Categories
Windows

Upgrading To Windows 10: Is It Worth It?

Windows-10-logoUnless you live under a rock, you know that Windows 10 was released last week. Windows 10 is the successor to Windows 8 and 8.1. For the first time in history Microsoft is giving away free upgrades. Anyone running Windows 7, 8, 8.1, or the Release Preview builds of 10 gets a free upgrade to Windows 10 if you upgrade within the first year. 

Why The Free Upgrade with a time constraint?

There’s many reasons for Microsoft to dangle this carrot — The biggest of which is Microsoft wants everyone on the same platform.

Microsoft wants everyone on the same platform (Windows 10) because it is easier for developers to write applications and test against Windows 10 instead of testing Windows XP, Vista, 7, 8, 8.1, and 10. Currently Windows is fragmented. Despite there being no more security patches there are still a lot of people running Windows XP which debuted in 2001. You also have people who still run Vista, Windows 7, and 8. Neither of which are particularly old or unstable. Windows Vista, 7, and 8/8.1 will see security patches for years to come.

Windows tablets and phones are going to be running some iteration of Windows 10 and applications should be universally compatible down the road. The scenario will be you install a Facebook app on the desktop and the same app would automatically download and install on your phone and tablet and be properly formatted to fit each screen. Which is pretty neat if you buy into the Windows ecosystem.

New Features:

There are a few tweaks to existing features and some new stuff too:

New Start Menu: Basically what Microsoft has done is take the start menu desktop users love from Windows 7 and added an area for metro live tiles beside it while doing away with the awful start screen in 8/8.1. You can remove all the tiles thus disabling Metro stuff or leave a few tiles running. Personally, I like running the Weather, Mail, Calendar, and News tiles. I have yet to find any other universally useful tiles.

Cortana is pretty neat. She’s like Siri for Windows. Basically, you hit the little search button and it starts listening for you to ask it a question. You can ask in regular language “What’s the weather today?”, “When was George Washington born?” and either be shown an answer right in the search pane or dumped to a Bing search page with your query already entered. You can also tell it to remind you to call your mother this evening and stuff like that. Overall, I like Cortana even if she’s a little hard-headed.

 

For the geekier among us Virtual Desktops are cool. We’ve had this on Linux and OS X for years. Virtual Desktops or “Task View” (as Microsoft calls them) allows you to have multiple desktops open at the same time. This means you can write an article in one task view and have Microsoft Word, One Note, and Chrome open on that desktop. In another desktop you can have all you communications apps (Outlook, Twitter, Skype, etc). In yet another Desktop you will balance your checkbook with your checkbook app and a browser window open to your bank’s website. In theory, you can have as many desktops as you want open. Just remember that every running app eats memory (RAM) so if you plan on using task view a lot be sure you have plenty of memory.

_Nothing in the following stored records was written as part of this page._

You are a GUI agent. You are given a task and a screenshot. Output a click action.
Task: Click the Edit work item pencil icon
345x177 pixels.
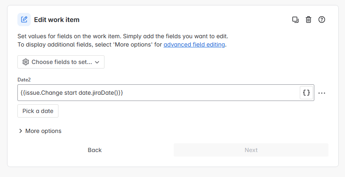[x=24, y=20]
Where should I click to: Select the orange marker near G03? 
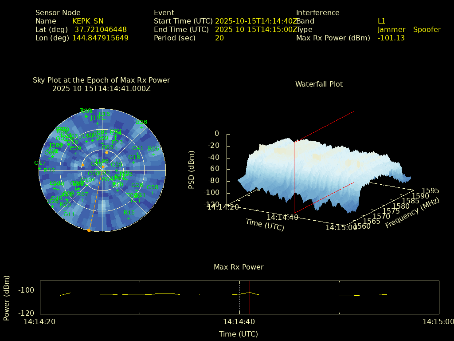click(106, 152)
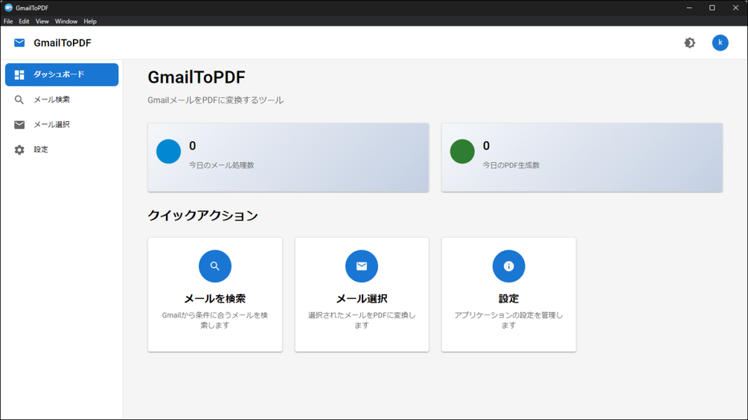Open the Help menu
This screenshot has height=420, width=748.
pyautogui.click(x=89, y=22)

There are other new features not covered here you can see a full list at: https://www.microsoft.com/en-us/windows/features

The upgrade process:

There’s a couple of methods to upgrade. The easiest is using the Windows Update method. If you reserved your upgrade during the pre-release you will be receiving a notice that Windows 10 is ready to install sometime in the near future. I used this process on my desktop and it was painless. I hit install, went to the store, and came back to Windows 10 fully installed and working.

A second method of upgrading is to use the media creation tool from Microsoft. You can create a DVD or thumb drive to boot from or just pop the thumb drive in and click setup.exe to run the installer.

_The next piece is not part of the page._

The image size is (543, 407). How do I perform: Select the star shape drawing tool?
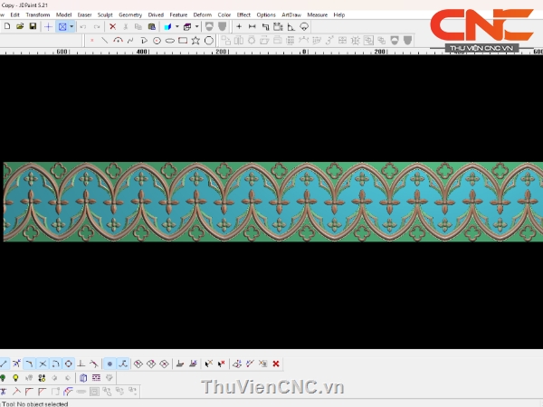tap(195, 41)
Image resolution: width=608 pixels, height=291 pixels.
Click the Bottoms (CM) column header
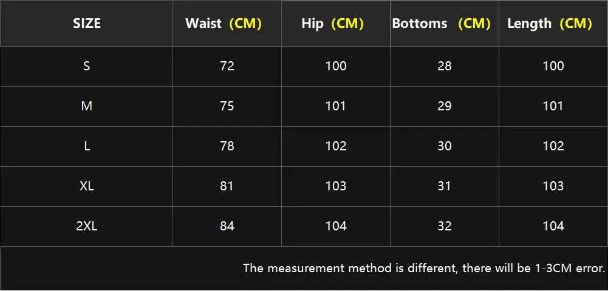pyautogui.click(x=441, y=24)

One thing that’s worth noting, if you take advantage of the free upgrade offer  you must upgrade first (no fresh installs until later). Upon upgrade your Windows 7 or 8 key is (sort of) converted to a Windows 10 key. If you want to do a fresh later on down the road you can do so by creating a DVD or thumb drive using the media creation tool. I haven’t tested this but supposedly you can skip inputting the license key and W10 will automatically activate once it’s online so long as there are no hardware changes.

Microsoft has worked hard to make this upgrade as painless and possible and it pretty much is. Pre-Vista upgrades were a headache there were *always* driver issues. Going from Vista to 7 and then from 7 to 8 has been a painless process for me whether doing an in place upgrade or fresh install. Going from 8 to 10 was painless too.

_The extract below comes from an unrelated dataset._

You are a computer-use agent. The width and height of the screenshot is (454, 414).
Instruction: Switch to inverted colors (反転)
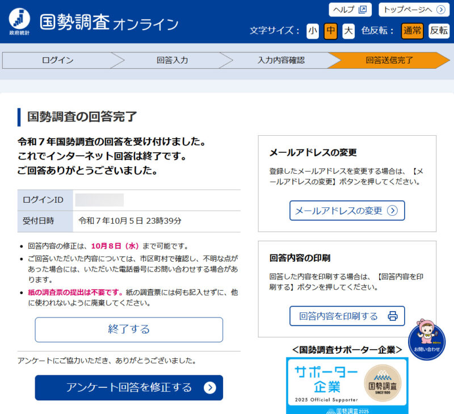click(439, 31)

Is The Upgrade to Windows 10 worth it?

That really depends on how much you like your current setup.  If you’re running Windows 7 or 8 and really like it then there’s no reason to upgrade. If you just want to check out the latest and greatest go for it. If you’re like me and just like running the latest stable release of a software – go for it.

The only thing that would make me think twice about upgrading is if I had older peripherals that may not have drivers; Though if it worked under Windows 8 it *should* work under 10.

If you’re the designated house geek I wouldn’t recommend upgrading Mom and Dad until you have a few hours to sit and help them get their bearings especially if they’re going from 7 to 10. 8 to 10 isn’t much of a UI change.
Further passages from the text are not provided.